A data fit problem involves two sets of variables:

- A set of independent variables X
- A set of dependent variables Y

Let us start with the following data for X and Y:

In [None]:
import numpy as np
xdata = np.array([-0.18, -0.14, -0.1, -0.06, -0.02,  0.02,  0.06,  0.1,  0.14])
ydata = np.array([2.243, 2.217, 2.201, 2.175, 2.132, 2.116, 2.083, 2.016, 2.004])

We defined X and Y data as numpy arrays of 9 elements. The X and Y variables have completely different meanings, while the elements of X have fixed values, the elements of Y are random variables. 

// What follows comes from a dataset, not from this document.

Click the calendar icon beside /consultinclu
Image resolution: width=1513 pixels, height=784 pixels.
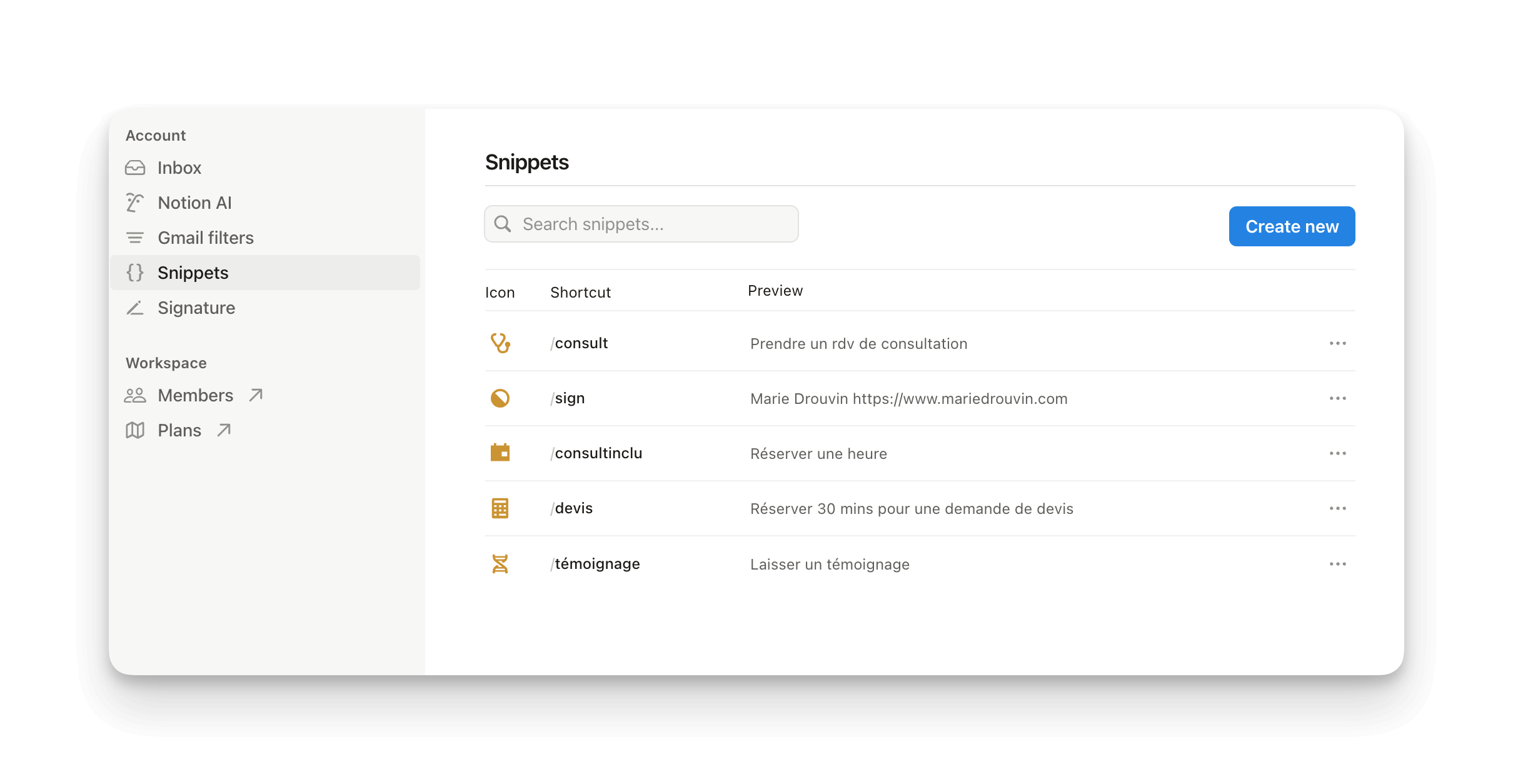(x=500, y=453)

A least-squares fit assumes that each element of Y follows a *normal distribution*, $y_i \sim \mathcal{N}(\mu_i, \sigma_i)$, where $\mu_i$ is the mean of the distribution, while $\sigma_i$ is its standard deviation. While the means $\mu_i$ are adjusted during the fit, the corresponding standard deviations $\sigma_i$ are known:

In [None]:
ysigma = np.array([0.008, 0.008, 0.01, 0.009, 0.011, 0.016, 0.018, 0.021, 0.017])

## Fit model 

We model the means $\mu_i$ with the function: 

In [None]:
def fit_model(x: np.array, par: np.array) -> np.array:
    return par[0] + par[1] * x

The first argument of this function is a numpy array with the independent variable X, and the second one is another numpy array containing the unknown parameters to be estimated during the fit. Since the model function is linear in the fit parameters, this special case is referred to as a *linear least-squares* regression.

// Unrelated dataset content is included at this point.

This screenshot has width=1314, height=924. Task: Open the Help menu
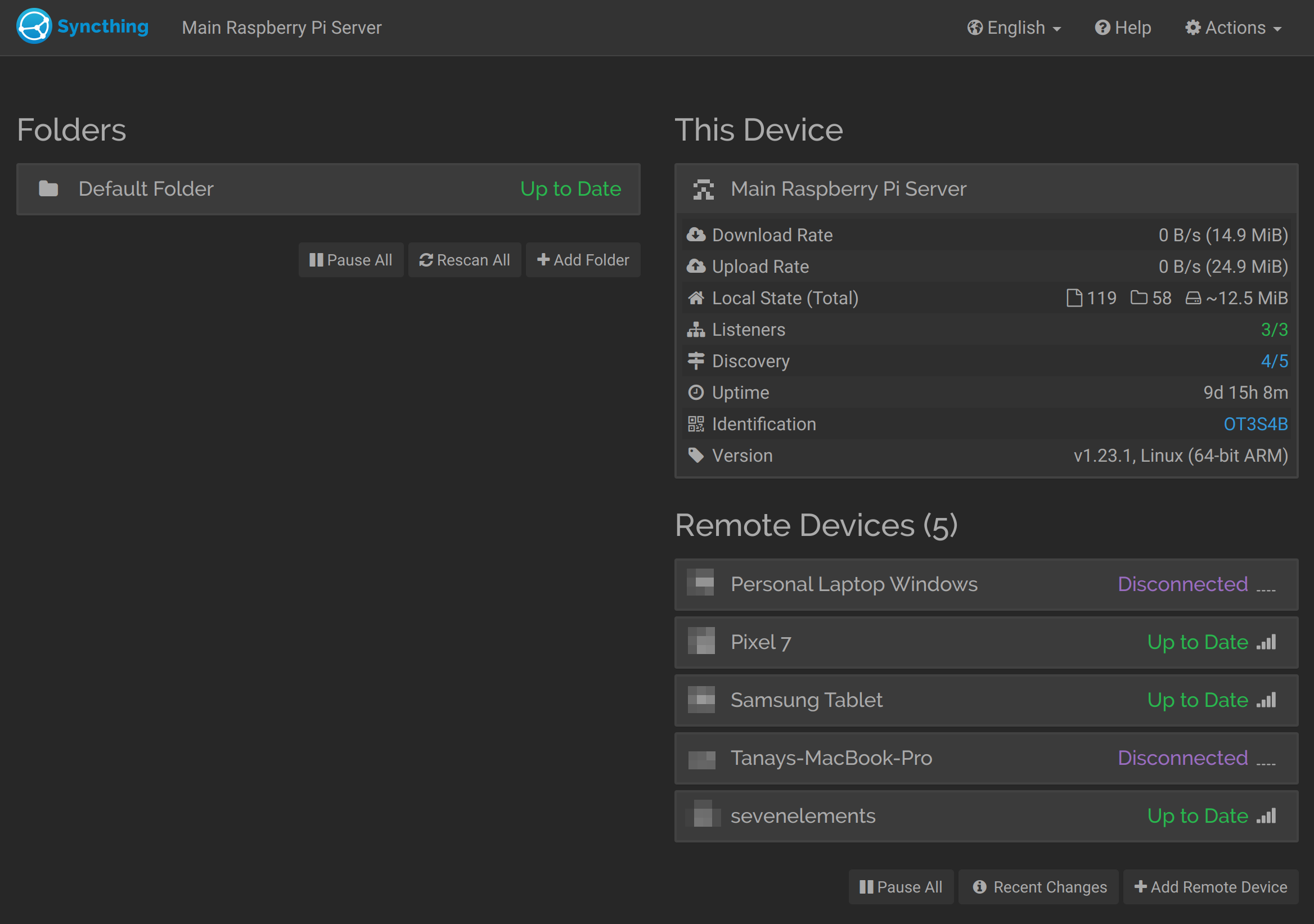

To ensure the smooth processing by LikeFit, the fit model has to be vectorized in x. This means the model function has to accept a one-dimensional array containing n values of x and return an array with n values of the fit model. 

## Fitter construction

As the dependent variable Y follows a normal distribution and the fit model is linear in the fit parameters, we select the LinearLeastSquares fitter. We load the data and the fit model in the fitter but do not fit yet:

In [None]:
import likefit
fitter = likefit.LinearLeastSquares(xdata, ydata, fit_model, ysigma)

## Fit the data

We now run the fitter:

In [None]:
fit_status = fitter.fit()
print(fit_status)

We ensured that the fit is successful by checking that the fit method returned 0.

## Fit results

All the results are stored internally within the fitter object after running the `fit` method. We print a summary of the fit results:

In [None]:
fitter.print_results()

Different fit results can be retrieved from the fitter. For example, we get the estimators and their errors and print them in a nice format: 

In [None]:
estimators = fitter.get_estimators()
errors = fitter.get_errors()
print(f"Intercept: {estimators[0]:.4f} ± {errors[0]:.4f}")
print(f"Slope: {estimators[1]:.3f} ± {errors[1]:.3f}")

We also report the correlation coefficient between the estimators of the two fit parameters. We pick up the correlation coefficient from the correlation matrix:

In [None]:
correlation_matrix = fitter.get_correlation_matrix()
correlation_coefficient = correlation_matrix[1,0]
print(f"Correlation coefficient: {correlation_coefficient:.2f}")

We finally evaluate the goodness of the fit with a chi-square test:

In [None]:
degrees_of_freedom = fitter.get_ndof()
print(f"Degrees of freedom: {degrees_of_freedom}")
chi_square = fitter.get_chi_square()
print(f"Observed chi-square: {chi_square:.1f}")
pvalue = fitter.get_pvalue()
print(f"Pvalue: {pvalue:.2f}")

The pvalue is far from zero meaning that the fitted model is consistent with the data.

## Fit plot

LikeFit provides a method to display a basic fit plot. In addition to the data and the fit, the plot also shows the error band of the fit: 

In [None]:
import matplotlib.pyplot as plt
import danatools
fig, ax = plt.subplots()
fitter.plot_fit(ax=ax)
# Save the current figure in pdf, eps, svg, and png format
danatools.savefigs("linear_least_squares")

The use of the optional argument ax of the method `likefit.LinearLeastSquares.plot_fit` allows saving the plot to a file.

In [None]:
help(likefit.LinearLeastSquares.plot_fit)

Customized plots of the fit can be generated by accessing the fit resuls.